Grave crise boursière

Par Mardi 25 août 2015 Permalink 17

La crise boursière en cours multiplie les événements plus connus depuis longtemps à travers la planète. A New York, c’est la plus forte baisse depuis novembre 2011 ce qui fait revenir aux cours des actions de février 2014. Le DAX est entré dans un bear market. Les matières premières ont retrouvées leur valeur de 1999. En Asie, pertes sévères et arrêts de cotation sont le lot quotidien. Le Japon cette nuit a vu, en cours de séance, le plus important sell off depuis 2 ans. La bourse de Shangai retrouve ses cours de l’année dernière, l’amplitude de sa chute n’avait plus été vue depuis 1996.

Indéniablement, il s’agit du commencement de quelque chose de très mauvais. Le « je ne sais quoi », « le presque rien », concepts philosophiques chers à Vladimir Jankélévitch, ont été l’intervention de Pékin sur le cour du Yuan. Deux dévaluations suivies d’une réévaluation ont succédé à des curieuses interdictions faites aux courtiers de vendre des produits financiers. L’amateurisme et le cafouillage éclatant au grand jour dans la deuxième économie mondiale, les stimuli financiers de la banque centrale ne donnant rien, les investisseurs effrayés retirent leurs billes partout bien plus vite que prévu et en particulier des émergents ce qui pousse ces pays à la ruine avec la dévaluation de leur monnaie et l’effondrement des matières premières. Si l’économie était si florissante, la reprise mondiale si saine que le proclament les dirigeants politiques pourquoi ce « presque rien » chinois a-t-il à ce point tout fait basculer. Le mensonge éclate au grand jour et la crise des subprimes continue. Les milliards de dettes irrecouvrables affolent à nouveau maintenant alors que tous les connaissent depuis longtemps et la crise de croissance chinoise ne date pas de la semaine dernière! L’argent se place dorénavant là où il risque le moins: les bons du trésor américains et les bund allemands.

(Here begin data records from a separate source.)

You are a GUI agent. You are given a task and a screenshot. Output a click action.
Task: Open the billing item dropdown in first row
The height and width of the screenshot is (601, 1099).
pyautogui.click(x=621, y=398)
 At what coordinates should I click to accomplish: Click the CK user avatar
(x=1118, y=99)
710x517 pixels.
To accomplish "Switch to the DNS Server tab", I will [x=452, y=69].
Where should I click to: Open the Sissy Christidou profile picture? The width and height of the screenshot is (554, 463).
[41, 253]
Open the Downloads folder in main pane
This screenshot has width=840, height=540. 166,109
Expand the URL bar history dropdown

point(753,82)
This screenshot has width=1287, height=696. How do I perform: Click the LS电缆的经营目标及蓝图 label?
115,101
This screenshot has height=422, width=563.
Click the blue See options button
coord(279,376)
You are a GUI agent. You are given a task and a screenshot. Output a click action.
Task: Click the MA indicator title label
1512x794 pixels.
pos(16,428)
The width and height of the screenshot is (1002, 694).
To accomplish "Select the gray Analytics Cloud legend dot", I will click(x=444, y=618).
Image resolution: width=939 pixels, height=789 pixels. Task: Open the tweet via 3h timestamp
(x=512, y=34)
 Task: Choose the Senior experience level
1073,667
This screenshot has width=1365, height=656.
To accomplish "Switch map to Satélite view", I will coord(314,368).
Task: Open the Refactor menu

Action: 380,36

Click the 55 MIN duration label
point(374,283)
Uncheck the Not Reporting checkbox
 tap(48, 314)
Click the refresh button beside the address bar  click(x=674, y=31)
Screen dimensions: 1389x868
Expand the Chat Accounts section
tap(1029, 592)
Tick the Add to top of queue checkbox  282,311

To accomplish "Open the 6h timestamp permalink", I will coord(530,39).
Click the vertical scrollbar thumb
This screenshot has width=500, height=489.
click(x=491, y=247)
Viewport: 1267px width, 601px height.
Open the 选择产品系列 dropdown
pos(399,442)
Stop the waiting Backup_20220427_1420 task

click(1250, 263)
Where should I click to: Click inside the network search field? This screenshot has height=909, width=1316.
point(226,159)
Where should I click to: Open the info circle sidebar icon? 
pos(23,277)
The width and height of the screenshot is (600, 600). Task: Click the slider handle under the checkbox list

Le chant des sirènes commence à se faire entendre. François Hollande déclare que la Chine n’est pas indispensable à l’économie mondiale et Angela Merkel plus nuancée compte tenu de la vulnérabilité de l’Allemagne au pays affirme que la Chine peut stabiliser la situation. La nervosité règne dans les hautes sphères! Mais sans doute les plus inquiétantes sont les annonces de JP Morgan et Goldman Sachs qui encouragent à « acheter l’Europe », message qu’il faut traduire résolument  par « on a encore du papier à vendre aux gogos! ».